Given problem: Copy out the rows below, from the line with "Given: Sort by the 24h % column header" to the line with "click(83, 340)", keeping each line unchanged.

Stored rows:

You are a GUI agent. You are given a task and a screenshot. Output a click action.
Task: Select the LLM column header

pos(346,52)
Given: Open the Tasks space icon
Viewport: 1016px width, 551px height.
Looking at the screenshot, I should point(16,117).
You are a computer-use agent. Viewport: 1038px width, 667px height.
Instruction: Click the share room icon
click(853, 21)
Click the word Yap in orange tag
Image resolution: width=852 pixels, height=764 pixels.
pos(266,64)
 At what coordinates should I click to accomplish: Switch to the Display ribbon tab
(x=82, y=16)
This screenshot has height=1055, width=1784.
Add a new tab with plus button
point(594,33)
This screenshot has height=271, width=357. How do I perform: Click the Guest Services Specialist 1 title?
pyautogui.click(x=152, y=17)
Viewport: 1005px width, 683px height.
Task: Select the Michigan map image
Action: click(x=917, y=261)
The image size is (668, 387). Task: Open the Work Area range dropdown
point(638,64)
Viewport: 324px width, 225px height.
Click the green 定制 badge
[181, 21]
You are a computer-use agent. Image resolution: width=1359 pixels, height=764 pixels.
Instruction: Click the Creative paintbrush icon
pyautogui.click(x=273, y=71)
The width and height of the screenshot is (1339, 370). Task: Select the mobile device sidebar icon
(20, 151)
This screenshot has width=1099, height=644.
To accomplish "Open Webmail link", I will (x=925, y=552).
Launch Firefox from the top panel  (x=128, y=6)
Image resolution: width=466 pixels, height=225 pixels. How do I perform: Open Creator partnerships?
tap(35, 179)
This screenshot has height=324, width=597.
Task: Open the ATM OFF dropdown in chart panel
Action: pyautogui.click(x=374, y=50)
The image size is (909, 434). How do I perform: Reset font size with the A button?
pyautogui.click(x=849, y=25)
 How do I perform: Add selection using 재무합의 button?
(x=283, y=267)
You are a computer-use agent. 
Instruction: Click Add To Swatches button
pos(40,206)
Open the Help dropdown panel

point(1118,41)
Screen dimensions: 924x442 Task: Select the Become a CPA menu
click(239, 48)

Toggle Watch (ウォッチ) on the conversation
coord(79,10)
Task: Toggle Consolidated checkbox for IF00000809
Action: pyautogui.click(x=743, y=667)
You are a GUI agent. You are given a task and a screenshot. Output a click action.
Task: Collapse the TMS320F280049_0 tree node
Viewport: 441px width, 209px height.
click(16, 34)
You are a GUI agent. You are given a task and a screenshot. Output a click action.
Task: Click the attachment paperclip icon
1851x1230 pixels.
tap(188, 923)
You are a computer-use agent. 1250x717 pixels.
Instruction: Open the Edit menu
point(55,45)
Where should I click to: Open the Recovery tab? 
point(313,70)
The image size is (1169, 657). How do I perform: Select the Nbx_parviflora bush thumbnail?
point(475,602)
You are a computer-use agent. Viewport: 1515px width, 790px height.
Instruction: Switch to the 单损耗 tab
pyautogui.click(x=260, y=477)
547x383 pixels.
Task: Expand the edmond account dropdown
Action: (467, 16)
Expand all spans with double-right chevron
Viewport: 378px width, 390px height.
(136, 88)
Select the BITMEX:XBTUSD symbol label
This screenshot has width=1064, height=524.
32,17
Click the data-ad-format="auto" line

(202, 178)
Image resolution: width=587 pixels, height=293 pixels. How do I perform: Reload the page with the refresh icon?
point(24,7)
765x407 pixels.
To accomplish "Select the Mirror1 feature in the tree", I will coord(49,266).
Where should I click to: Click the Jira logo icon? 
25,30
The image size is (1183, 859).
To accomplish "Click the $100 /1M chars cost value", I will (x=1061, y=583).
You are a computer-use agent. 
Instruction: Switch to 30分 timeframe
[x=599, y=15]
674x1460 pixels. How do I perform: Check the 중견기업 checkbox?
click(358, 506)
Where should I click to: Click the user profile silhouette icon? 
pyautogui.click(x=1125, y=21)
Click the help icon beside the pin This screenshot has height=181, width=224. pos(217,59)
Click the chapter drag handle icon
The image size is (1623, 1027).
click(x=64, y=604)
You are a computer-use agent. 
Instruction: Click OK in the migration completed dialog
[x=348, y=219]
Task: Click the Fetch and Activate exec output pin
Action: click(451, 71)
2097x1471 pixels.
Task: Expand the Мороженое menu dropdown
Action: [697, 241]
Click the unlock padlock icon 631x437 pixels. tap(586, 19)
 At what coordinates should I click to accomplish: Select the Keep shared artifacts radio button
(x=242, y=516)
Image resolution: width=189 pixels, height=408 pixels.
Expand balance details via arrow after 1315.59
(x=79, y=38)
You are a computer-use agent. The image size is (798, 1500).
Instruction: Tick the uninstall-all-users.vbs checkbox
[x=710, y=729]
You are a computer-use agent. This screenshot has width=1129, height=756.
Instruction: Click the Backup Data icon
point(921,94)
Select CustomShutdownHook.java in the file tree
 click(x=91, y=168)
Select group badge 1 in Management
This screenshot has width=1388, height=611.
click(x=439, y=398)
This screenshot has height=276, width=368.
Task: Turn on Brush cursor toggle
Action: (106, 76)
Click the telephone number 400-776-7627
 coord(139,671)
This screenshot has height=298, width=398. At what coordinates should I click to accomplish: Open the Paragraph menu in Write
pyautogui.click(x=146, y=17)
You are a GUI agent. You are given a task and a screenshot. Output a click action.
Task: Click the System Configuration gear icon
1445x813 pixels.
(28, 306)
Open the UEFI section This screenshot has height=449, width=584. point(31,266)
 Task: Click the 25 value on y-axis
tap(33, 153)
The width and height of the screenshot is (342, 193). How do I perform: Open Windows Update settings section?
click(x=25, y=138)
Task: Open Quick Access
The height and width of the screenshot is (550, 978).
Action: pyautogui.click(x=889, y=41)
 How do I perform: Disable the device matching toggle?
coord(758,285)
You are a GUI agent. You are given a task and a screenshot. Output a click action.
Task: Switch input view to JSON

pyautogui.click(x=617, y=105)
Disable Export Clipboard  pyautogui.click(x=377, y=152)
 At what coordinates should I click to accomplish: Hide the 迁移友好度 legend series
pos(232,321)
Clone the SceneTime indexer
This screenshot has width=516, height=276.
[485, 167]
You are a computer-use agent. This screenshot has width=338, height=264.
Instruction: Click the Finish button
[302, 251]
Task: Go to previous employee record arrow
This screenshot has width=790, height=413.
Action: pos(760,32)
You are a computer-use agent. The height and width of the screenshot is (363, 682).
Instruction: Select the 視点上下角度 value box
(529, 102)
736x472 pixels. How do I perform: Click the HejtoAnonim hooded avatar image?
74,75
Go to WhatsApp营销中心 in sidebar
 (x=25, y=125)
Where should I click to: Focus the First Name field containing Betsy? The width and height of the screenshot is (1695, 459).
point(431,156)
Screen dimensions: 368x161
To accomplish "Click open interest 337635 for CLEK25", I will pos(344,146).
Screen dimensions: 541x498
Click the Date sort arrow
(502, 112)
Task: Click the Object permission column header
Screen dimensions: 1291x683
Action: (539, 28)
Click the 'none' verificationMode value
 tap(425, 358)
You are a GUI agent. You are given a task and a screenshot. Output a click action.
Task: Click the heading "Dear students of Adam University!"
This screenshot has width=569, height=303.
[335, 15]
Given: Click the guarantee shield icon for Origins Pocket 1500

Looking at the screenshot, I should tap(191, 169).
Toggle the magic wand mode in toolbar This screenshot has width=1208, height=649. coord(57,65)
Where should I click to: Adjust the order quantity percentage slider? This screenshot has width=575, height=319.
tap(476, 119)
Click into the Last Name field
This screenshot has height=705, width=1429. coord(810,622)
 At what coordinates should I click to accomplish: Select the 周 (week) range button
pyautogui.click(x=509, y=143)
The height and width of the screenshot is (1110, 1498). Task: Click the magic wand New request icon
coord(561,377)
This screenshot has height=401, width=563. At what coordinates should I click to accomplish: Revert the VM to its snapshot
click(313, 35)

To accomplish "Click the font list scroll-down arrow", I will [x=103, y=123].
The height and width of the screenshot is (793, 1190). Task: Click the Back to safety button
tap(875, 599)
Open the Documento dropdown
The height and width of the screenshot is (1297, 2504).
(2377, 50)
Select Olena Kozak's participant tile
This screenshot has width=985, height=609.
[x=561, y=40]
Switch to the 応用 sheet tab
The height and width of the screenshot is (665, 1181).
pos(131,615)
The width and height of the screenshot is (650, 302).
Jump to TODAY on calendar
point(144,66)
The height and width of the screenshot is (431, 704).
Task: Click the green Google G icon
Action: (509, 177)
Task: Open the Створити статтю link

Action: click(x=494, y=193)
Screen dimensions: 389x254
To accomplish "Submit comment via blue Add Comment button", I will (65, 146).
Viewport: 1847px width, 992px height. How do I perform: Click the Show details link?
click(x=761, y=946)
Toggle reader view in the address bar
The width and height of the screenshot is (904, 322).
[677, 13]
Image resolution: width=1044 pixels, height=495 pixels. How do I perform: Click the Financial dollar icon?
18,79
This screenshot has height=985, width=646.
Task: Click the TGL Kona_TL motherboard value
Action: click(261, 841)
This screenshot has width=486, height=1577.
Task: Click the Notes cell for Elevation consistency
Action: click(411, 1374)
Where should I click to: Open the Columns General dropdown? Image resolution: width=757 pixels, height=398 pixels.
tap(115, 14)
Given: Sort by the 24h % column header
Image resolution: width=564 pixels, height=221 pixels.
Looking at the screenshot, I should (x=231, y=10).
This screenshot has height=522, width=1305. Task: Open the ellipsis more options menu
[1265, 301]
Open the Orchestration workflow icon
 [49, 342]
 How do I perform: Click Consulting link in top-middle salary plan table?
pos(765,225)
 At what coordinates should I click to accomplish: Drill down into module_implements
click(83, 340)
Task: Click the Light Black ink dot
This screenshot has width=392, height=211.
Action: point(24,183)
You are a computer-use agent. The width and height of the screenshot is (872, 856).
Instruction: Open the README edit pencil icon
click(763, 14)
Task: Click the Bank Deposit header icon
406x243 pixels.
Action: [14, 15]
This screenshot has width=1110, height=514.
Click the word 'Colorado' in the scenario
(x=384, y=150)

The output:
Given: Sort by the 24h % column header
Image resolution: width=564 pixels, height=221 pixels.
Looking at the screenshot, I should (x=231, y=10).
This screenshot has height=522, width=1305. Task: Open the ellipsis more options menu
[1265, 301]
Open the Orchestration workflow icon
 [49, 342]
 How do I perform: Click Consulting link in top-middle salary plan table?
pos(765,225)
 At what coordinates should I click to accomplish: Drill down into module_implements
click(83, 340)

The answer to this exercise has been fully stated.